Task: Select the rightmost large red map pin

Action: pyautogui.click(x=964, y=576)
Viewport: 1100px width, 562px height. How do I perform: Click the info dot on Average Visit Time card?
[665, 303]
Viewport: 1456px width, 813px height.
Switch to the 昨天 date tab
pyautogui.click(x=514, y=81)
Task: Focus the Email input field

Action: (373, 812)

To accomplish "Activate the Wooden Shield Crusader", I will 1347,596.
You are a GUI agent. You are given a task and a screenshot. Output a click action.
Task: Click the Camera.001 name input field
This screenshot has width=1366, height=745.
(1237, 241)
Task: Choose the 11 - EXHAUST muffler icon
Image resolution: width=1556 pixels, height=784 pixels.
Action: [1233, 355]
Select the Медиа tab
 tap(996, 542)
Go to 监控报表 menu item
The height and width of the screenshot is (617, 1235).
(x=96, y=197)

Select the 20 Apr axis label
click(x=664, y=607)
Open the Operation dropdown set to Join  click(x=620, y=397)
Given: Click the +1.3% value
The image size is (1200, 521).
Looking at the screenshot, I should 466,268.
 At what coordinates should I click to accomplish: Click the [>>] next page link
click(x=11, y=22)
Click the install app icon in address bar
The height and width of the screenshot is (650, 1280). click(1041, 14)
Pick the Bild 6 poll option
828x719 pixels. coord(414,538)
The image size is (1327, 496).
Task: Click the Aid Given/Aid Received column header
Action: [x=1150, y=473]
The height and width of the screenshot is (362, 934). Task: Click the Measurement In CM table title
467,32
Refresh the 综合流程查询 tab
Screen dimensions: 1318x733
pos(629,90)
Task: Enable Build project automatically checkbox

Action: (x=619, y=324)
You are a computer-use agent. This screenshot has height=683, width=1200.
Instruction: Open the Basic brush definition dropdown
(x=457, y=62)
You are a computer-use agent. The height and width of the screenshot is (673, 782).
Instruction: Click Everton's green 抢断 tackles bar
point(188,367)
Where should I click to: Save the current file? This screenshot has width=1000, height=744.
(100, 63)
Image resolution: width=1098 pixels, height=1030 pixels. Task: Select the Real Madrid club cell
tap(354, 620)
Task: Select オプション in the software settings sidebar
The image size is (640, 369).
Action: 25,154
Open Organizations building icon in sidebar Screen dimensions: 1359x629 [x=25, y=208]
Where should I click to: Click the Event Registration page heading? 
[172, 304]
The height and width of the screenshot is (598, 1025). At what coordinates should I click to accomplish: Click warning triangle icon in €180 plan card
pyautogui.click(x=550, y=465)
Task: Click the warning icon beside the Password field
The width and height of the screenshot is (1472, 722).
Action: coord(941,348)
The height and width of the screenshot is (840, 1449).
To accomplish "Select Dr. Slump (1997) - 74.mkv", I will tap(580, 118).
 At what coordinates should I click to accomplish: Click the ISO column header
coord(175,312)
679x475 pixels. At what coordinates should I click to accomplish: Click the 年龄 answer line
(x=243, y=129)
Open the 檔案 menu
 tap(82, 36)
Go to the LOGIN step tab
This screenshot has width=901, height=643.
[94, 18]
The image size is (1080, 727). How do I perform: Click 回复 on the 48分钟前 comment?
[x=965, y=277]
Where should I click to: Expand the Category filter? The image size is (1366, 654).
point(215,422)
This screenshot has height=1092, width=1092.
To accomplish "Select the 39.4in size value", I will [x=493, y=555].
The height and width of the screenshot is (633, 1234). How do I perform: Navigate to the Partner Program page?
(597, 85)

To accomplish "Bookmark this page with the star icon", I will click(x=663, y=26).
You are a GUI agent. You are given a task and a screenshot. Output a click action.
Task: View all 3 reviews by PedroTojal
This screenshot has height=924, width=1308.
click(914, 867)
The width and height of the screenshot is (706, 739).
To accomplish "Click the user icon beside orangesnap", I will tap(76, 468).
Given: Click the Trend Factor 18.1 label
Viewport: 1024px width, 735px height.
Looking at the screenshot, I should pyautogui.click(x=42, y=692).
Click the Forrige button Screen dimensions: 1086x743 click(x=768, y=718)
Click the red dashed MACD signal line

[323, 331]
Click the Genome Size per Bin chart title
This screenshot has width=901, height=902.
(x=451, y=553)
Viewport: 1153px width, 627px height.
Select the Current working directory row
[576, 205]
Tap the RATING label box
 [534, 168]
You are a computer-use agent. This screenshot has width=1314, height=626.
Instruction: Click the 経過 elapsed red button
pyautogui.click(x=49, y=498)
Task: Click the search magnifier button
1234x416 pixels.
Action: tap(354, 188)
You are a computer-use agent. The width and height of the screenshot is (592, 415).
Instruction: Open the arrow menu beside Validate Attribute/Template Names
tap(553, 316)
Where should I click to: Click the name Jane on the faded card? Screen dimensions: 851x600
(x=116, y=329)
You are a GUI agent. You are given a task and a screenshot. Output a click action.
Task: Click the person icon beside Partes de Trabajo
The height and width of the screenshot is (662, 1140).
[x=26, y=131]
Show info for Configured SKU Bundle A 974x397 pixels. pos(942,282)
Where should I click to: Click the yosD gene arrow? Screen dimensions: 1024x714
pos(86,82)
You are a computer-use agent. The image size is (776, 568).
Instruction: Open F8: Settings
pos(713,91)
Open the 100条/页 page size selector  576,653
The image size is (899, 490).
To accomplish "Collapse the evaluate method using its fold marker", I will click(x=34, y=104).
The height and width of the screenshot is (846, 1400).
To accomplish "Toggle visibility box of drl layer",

Activity: In the entries above, please find the line with "Tap the RATING label box" and the line with "Task: Click the person", then write out exactly those two lines and every line between them, and nothing more.

Answer to this exercise:
Tap the RATING label box
 [534, 168]
You are a computer-use agent. This screenshot has width=1314, height=626.
Instruction: Click the 経過 elapsed red button
pyautogui.click(x=49, y=498)
Task: Click the search magnifier button
1234x416 pixels.
Action: tap(354, 188)
You are a computer-use agent. The width and height of the screenshot is (592, 415).
Instruction: Open the arrow menu beside Validate Attribute/Template Names
tap(553, 316)
Where should I click to: Click the name Jane on the faded card? Screen dimensions: 851x600
(x=116, y=329)
You are a GUI agent. You are given a task and a screenshot. Output a click action.
Task: Click the person icon beside Partes de Trabajo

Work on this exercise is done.